** STATED GOAL 1 **
Reproduce a passage from the blog text word for word. Begin at the words "my heart can't" and stop after "thought of you.".
** STATED GOAL 2 **
Answer these questions using the blog text below:
(a) What date appears with the entry titled "Reactivation: The Night Before"?
(b) In the sentence beginning "Honestly, I feel healthier," what does the writer liken Facebook to?
(c) High school in what format does the writer say Facebook resembles?

** SUPPLIED TEXT **
========================================================================

Swiftly tilting, turning, spinning...

in control and out, my world is moving faster and faster and faster about

Splintered, cracked, crumbling...

holding it all, afraid of fumbling.

Fragmented by the weight of gravity...

shooting for the stars, daring to dream, making it work spilling across the universe.

Torn apart when...

my heart can't see the end. Still hoping someday to be whole again. Then...

Broken into pieces at the sound of...

your voice, your ringtone, any thought of you.

And in those few seconds, I am unglued. 







Saturday, May 17, 2014

Reactivation: The Night Before

A few final thoughts as the Facebook fast closes in toward its end...

Honestly, I feel healthier having had a break from Facebook, like he is an unhealthy relationship I needed distance from or time to learn how to only be friends. Sure, I have missed some updates about things (marriages, birth announcements, break-ups, hang-ups, triumphs, and losses), but most of the people who really want me to know something have called me or texted me or invited me into their lives in a more personal way than the public purview of social media. 

I truly think that Facebook is a form of mass behavioral conditioning--a way to socially conform the general population. I mean, we post statuses and receive reinforcement through the number of "likes" and comments. Most of us shy away from posting things that won't receive any "likes" or comments because we all want to be liked or noticed; in fact, negative attention is better than no attention. Some of us don't want to offend, so we keep our real ideas hidden. Some of us want a rapid line of interest fired in our direction so we say anything that will focus the spotlight on our stage. And so we learn to make posts that will make us popular or we learn to make ostentatious statements that will surely turn someone's eyes (and thoughts) our way. It's a public forum for conformity and a need to be noticed at its core. Like high school in techno format. You can "like" the same things as the people you want to be like. You can be "friends" with people you don't even really know. You can seldom ever talk to or see the people you know the very best. You can love from afar. You can bully with biting ferocity. There are even options to "unfollow" or "unfriend" for whatever reason: you only want to be "friends" with the elite "cool kids", you just can't deal with someone anymore...See, like high school with virtual hallways for everyone to witness any sort of worldly public humiliation. We also grow less capable of reading and responding to real people during real human interactions. Our chances of depression increase. Our creativity and imagination is stifled. We take more time to heal from break-ups and other heartaches. It's a culture (whether civilized or uncivilized) complete in itself and we are the citizens of its making.

========================================================================

** DATA PROVIDED **
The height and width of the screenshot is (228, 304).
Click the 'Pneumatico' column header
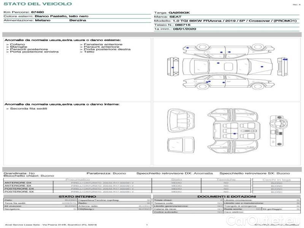[x=78, y=179]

========================================================================

** RESULT 1 **
my heart can't see the end. Still hoping someday to be whole again. Then...

Broken into pieces at the sound of...

your voice, your ringtone, any thought of you.

** RESULT 2 **
(a) Saturday, May 17, 2014.
(b) An unhealthy relationship the writer needed distance from, or time to learn how to only be friends with.
(c) Techno format.